By using this site, you agree to our updated Privacy Policy and our Terms of Use. Manage your Cookies Settings.
459,700 Members | 1,451 Online
Bytes IT Community
+ Ask a Question
Need help? Post your question and get tips & solutions from a community of 459,700 IT Pros & Developers. It's quick & easy.

Downloading and parsing web-stuff

P: n/a
Very basic:

What is the easiest way in php to download the source code (HTML etc.)
of a given URL (say, http://www.google.com) and parse this code for
certain patterns?

I guess my question can be split in two:

1) How do I download a webpage (into a string or whatever)?

2) How can I do string manupulation, regexp matching, information
extraction etc. on the downloaded information?

/David

Jul 17 '05 #1
Share this Question
Share on Google+
2 Replies


P: n/a

David Rasmussen wrote:
I guess my question can be split in two:

1) How do I download a webpage (into a string or whatever)?
$string = file_get_contents('http://some.url/blah');
2) How can I do string manupulation, regexp matching, information
extraction etc. on the downloaded information?


now look at the docs for preg_match or ereg
I prefer preg_match

if ( preg_match('|<title>(.*?)</title>|',$string,$matches) )
{
print_r($matches);
}

Jul 17 '05 #2

P: n/a
Treat a full URL as a file.

$contents = implode( file("http://www.google.com/", ''\n") );

Then go to www.php.net/preg_match/ to read up on PCRE (Perl compatible
regular expressions).
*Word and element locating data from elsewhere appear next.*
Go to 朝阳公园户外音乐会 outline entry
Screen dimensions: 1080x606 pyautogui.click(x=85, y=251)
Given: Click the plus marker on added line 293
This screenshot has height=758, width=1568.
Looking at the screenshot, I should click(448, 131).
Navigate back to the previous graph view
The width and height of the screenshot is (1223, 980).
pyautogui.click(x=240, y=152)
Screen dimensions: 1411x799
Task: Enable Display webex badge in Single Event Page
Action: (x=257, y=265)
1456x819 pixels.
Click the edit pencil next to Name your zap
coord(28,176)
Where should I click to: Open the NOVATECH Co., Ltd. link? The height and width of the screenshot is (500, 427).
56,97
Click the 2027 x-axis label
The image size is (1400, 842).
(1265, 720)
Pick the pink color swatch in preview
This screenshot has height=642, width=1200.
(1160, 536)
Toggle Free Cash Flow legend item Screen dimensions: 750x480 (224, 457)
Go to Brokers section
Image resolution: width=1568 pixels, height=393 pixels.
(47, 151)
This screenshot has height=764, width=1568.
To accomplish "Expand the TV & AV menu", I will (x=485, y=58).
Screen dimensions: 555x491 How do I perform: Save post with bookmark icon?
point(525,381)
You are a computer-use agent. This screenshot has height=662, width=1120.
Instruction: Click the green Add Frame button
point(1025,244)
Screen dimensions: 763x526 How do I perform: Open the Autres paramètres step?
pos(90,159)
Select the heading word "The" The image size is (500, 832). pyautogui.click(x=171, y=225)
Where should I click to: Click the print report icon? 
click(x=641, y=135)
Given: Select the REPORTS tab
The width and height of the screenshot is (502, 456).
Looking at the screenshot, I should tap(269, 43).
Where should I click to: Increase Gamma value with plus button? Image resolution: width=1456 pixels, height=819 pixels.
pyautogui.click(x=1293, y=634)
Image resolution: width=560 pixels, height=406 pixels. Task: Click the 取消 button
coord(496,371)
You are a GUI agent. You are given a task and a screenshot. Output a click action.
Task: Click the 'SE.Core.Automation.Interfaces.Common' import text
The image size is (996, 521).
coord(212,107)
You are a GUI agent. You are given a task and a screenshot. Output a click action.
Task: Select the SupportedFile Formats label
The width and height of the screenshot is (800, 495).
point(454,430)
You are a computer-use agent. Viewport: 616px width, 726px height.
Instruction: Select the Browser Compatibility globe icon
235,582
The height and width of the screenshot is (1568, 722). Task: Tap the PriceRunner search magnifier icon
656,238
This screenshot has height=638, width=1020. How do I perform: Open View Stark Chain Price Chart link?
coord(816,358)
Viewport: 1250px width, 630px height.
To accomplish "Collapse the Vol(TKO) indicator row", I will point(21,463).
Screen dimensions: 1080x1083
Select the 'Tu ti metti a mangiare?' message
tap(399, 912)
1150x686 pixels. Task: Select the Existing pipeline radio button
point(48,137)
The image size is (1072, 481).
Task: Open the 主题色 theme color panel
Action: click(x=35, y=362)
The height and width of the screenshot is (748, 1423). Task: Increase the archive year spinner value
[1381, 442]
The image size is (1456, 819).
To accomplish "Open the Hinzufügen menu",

See also ereg_* functions.

HTH.

-Mike

--
Melt away the Cellulite with Cellulean!
http://www.MeltAwayCellulite.com/
"David Rasmussen" <da*************@gmx.net> wrote in message
news:42*********************@dtext02.news.tele.dk. ..
Very basic:

What is the easiest way in php to download the source code (HTML etc.)
of a given URL (say, http://www.google.com) and parse this code for
certain patterns?

I guess my question can be split in two:

1) How do I download a webpage (into a string or whatever)?

2) How can I do string manupulation, regexp matching, information
extraction etc. on the downloaded information?

/David

Jul 17 '05 #3

This discussion thread is closed

Replies have been disabled for this discussion.